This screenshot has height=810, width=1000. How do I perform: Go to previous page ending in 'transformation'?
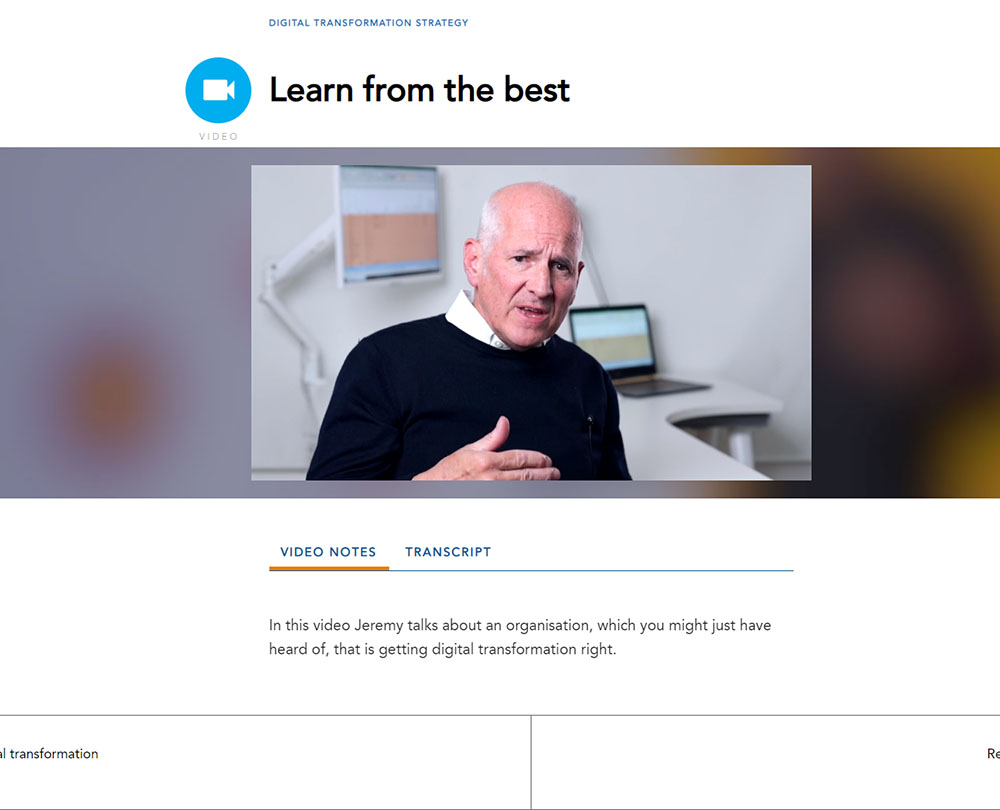(265, 762)
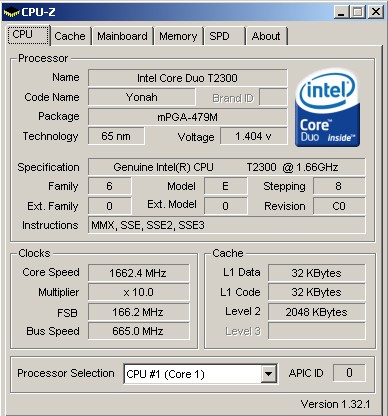Click the Name field showing Intel Core Duo T2300
The image size is (388, 416).
click(187, 78)
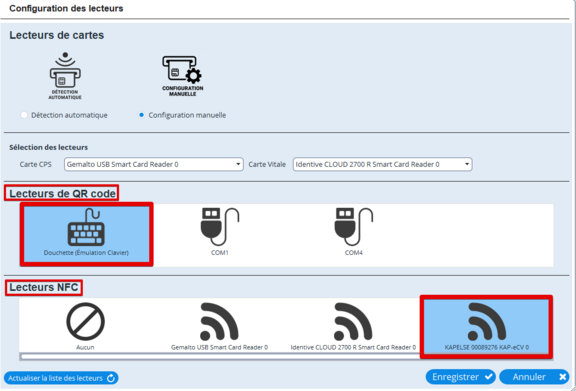Image resolution: width=576 pixels, height=391 pixels.
Task: Click the Configuration manuelle gear card icon
Action: (183, 76)
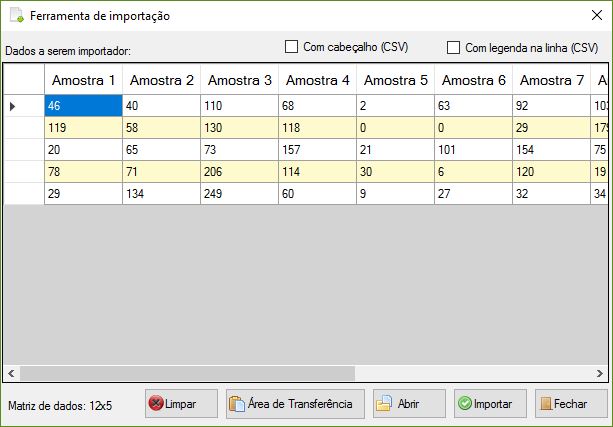Close the Ferramenta de importação window
The image size is (613, 427).
click(x=590, y=16)
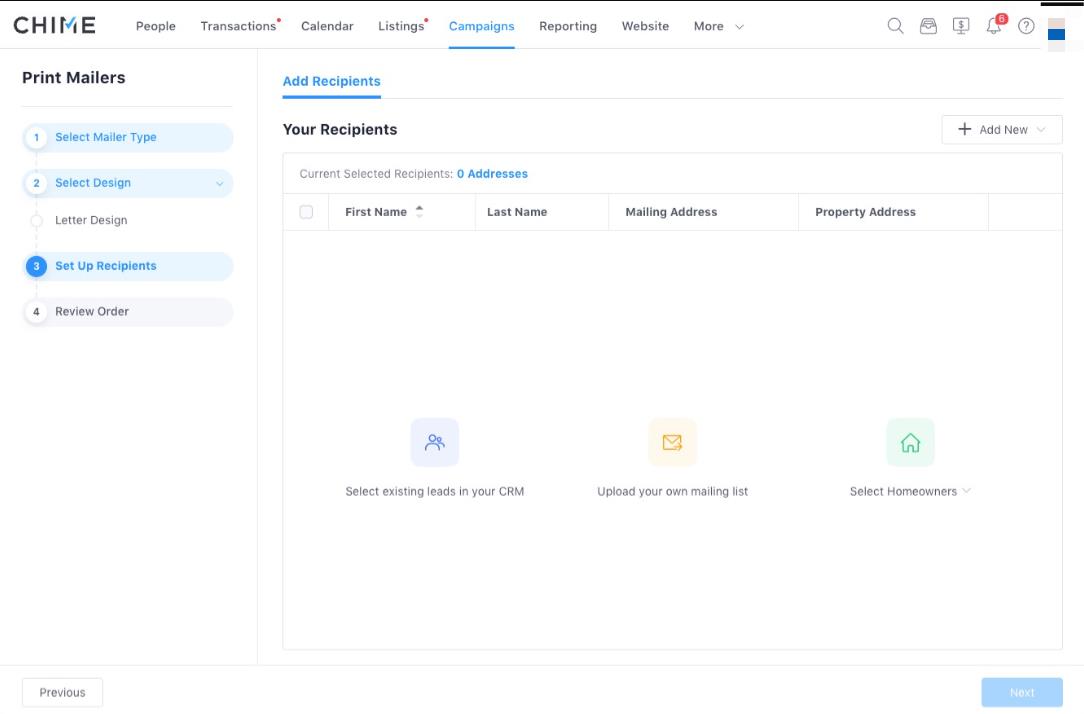Collapse the Select Design step chevron
The width and height of the screenshot is (1084, 714).
click(220, 184)
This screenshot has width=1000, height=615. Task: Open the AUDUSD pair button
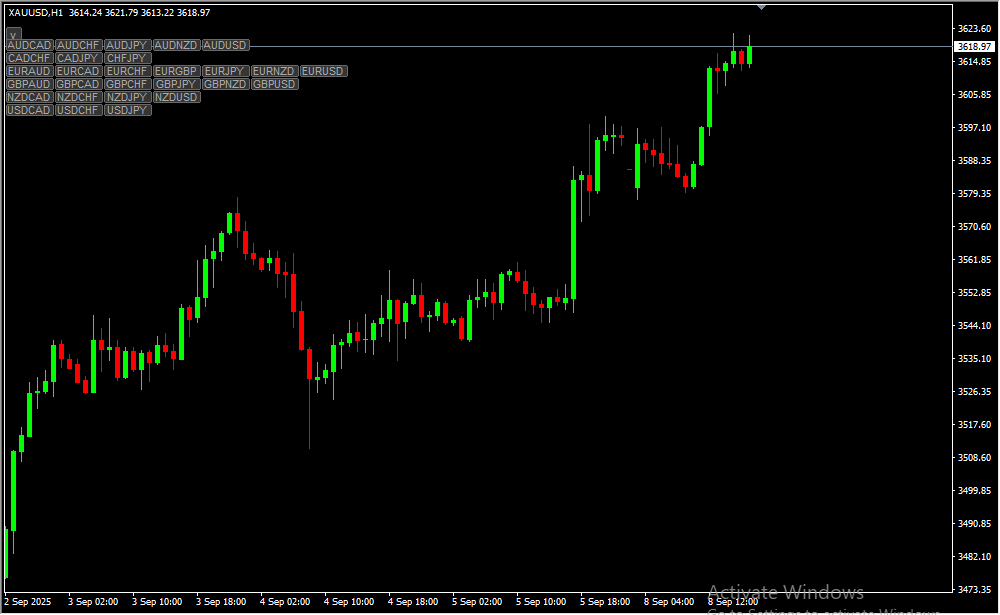225,46
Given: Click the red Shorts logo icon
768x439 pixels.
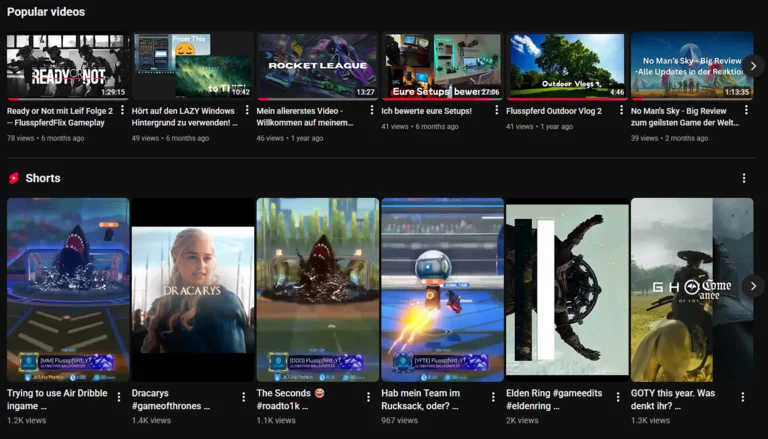Looking at the screenshot, I should click(x=14, y=178).
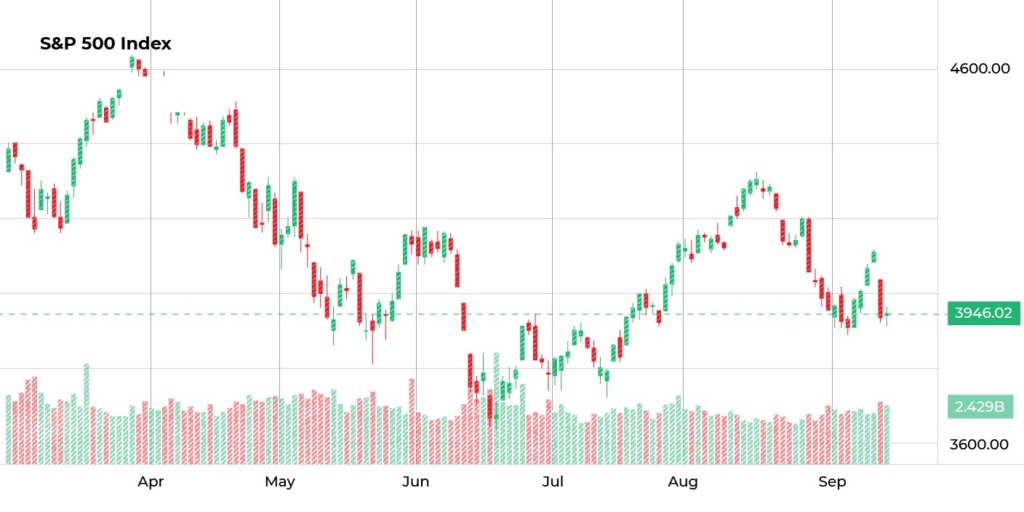This screenshot has height=512, width=1024.
Task: Select the Jun label on time axis
Action: click(x=415, y=483)
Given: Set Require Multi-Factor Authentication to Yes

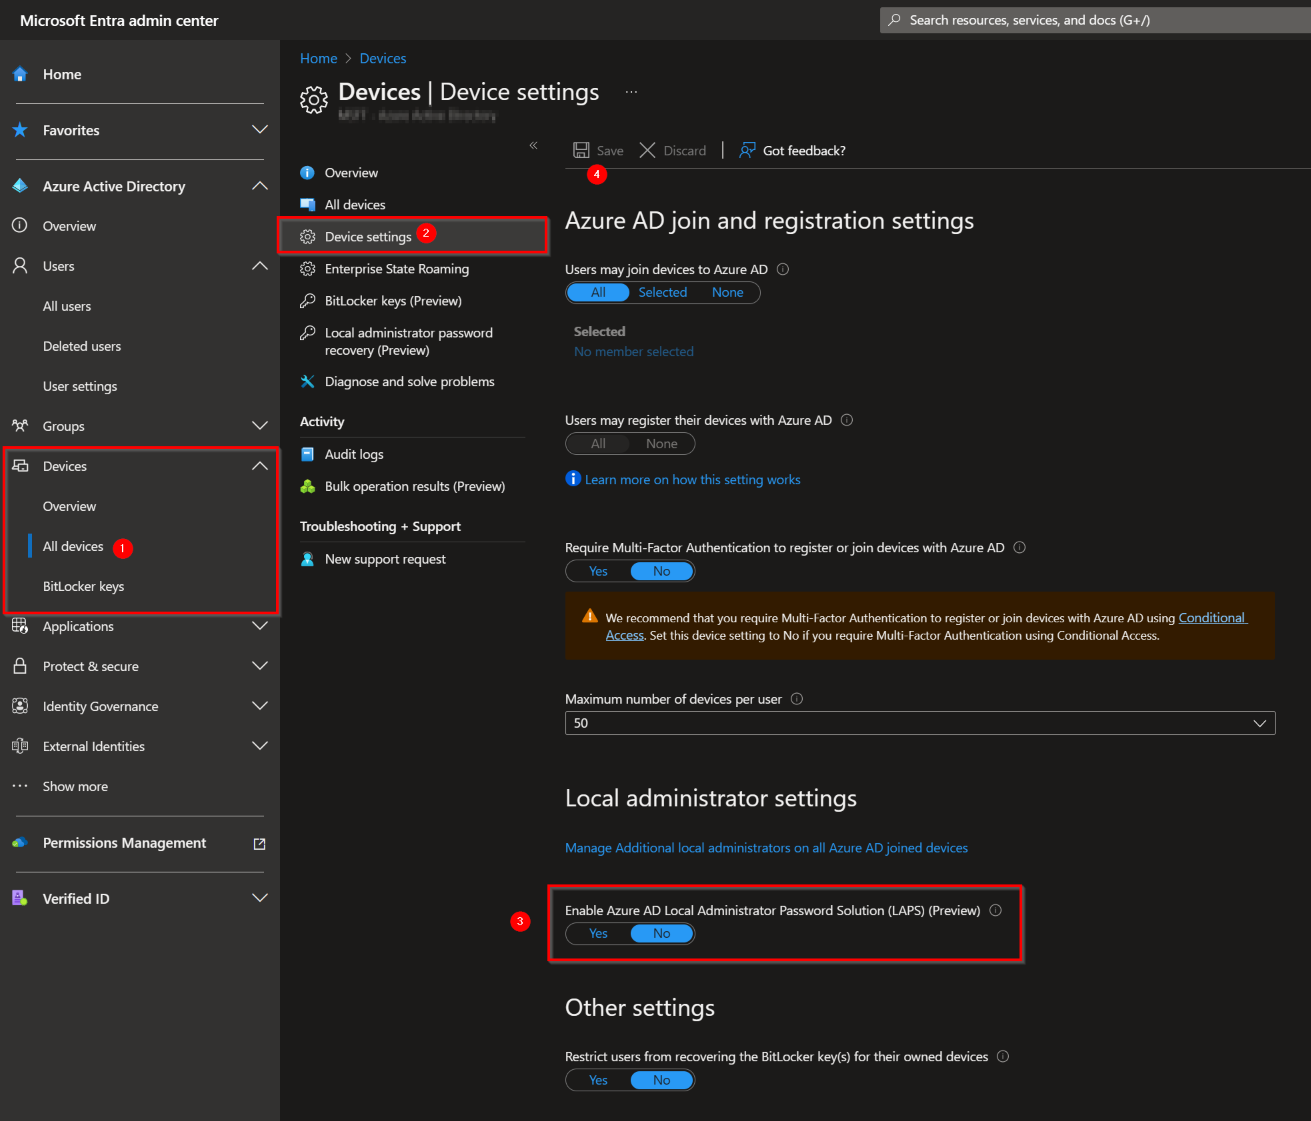Looking at the screenshot, I should tap(597, 570).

• • • • •

◆ The task
Please restate exactly the lines from the one containing "This screenshot has width=1000, height=615." down to the end of the material, both ends kept, and do not include the pictures.

◆ Solved exercise
This screenshot has width=1000, height=615. Task: Open the AUDUSD pair button
225,46
Given: Click the red Shorts logo icon
768x439 pixels.
Looking at the screenshot, I should click(x=14, y=178).
This screenshot has height=512, width=1024.
Task: Select the Jun label on time axis
Action: click(x=415, y=483)
Given: Set Require Multi-Factor Authentication to Yes

Looking at the screenshot, I should tap(597, 570).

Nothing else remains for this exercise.